# [What is expected]
Update the records from the line holding "Switch to the 下载排行 tab" through the end of the records, inclusive, by replacing "Business" with "Products". Return those lines with everything else unchanged.

# [Data rows]
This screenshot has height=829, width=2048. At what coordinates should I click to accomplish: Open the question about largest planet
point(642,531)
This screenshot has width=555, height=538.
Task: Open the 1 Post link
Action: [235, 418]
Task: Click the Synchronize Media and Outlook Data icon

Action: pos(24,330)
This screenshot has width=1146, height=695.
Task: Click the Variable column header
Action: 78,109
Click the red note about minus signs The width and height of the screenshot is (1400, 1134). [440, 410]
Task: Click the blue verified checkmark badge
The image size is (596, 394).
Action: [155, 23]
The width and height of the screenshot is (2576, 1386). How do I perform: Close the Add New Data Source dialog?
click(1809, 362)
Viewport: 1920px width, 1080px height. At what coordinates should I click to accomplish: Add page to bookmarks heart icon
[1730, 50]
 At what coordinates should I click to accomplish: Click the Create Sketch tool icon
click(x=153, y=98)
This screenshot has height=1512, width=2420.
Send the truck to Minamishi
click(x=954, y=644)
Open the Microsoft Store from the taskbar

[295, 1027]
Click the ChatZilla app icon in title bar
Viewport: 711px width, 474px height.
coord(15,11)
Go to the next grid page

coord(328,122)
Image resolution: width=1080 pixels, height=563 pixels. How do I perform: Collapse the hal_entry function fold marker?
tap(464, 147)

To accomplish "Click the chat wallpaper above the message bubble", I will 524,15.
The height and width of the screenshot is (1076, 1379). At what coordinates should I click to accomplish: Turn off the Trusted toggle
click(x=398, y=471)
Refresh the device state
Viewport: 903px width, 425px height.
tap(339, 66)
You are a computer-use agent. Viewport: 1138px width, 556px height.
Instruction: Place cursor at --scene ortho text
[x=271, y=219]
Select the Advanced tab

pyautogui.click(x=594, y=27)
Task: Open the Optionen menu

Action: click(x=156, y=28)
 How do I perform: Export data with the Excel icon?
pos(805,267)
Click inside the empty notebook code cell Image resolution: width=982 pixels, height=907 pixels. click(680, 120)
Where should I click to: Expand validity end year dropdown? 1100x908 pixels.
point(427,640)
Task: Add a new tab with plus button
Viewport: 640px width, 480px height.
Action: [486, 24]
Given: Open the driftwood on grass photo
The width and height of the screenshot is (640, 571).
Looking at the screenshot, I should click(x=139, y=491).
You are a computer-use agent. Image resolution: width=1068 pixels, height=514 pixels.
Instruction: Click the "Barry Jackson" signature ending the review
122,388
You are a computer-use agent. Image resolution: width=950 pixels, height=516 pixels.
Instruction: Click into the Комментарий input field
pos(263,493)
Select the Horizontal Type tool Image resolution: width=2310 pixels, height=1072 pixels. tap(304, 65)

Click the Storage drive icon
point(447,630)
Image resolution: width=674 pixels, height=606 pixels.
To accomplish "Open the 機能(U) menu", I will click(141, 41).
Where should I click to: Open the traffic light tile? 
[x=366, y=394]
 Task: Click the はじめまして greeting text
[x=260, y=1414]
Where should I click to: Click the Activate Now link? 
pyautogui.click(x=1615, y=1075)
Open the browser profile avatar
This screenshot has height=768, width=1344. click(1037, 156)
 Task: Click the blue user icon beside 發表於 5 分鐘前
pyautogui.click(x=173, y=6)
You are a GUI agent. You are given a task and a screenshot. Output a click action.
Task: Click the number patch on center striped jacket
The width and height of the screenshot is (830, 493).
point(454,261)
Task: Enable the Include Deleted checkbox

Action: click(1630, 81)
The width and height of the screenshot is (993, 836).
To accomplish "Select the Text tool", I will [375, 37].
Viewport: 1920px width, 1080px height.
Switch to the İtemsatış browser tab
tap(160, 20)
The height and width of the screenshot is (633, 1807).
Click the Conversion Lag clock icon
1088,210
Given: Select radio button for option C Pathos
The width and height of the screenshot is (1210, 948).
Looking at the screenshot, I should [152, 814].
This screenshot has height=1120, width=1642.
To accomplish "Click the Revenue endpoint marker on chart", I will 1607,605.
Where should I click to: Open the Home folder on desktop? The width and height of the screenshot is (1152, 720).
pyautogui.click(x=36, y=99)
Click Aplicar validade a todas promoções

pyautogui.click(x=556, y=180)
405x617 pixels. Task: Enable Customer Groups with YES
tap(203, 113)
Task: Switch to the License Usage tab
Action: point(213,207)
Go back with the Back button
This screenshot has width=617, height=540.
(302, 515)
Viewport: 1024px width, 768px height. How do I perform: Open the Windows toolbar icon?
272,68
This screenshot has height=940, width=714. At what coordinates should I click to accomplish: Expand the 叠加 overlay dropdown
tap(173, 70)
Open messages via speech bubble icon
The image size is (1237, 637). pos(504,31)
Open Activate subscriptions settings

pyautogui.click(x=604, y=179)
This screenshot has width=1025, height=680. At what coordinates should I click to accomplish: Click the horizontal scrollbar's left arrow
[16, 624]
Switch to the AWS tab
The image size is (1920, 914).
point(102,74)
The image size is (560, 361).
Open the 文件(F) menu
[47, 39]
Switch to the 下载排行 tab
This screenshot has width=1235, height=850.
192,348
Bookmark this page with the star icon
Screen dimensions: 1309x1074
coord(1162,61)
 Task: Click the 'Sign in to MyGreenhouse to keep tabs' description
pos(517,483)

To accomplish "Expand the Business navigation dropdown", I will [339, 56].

# [Written solution]
Switch to the 下载排行 tab
This screenshot has width=1235, height=850.
192,348
Bookmark this page with the star icon
Screen dimensions: 1309x1074
coord(1162,61)
 Task: Click the 'Sign in to MyGreenhouse to keep tabs' description
pos(517,483)

To accomplish "Expand the Products navigation dropdown", I will [339, 56].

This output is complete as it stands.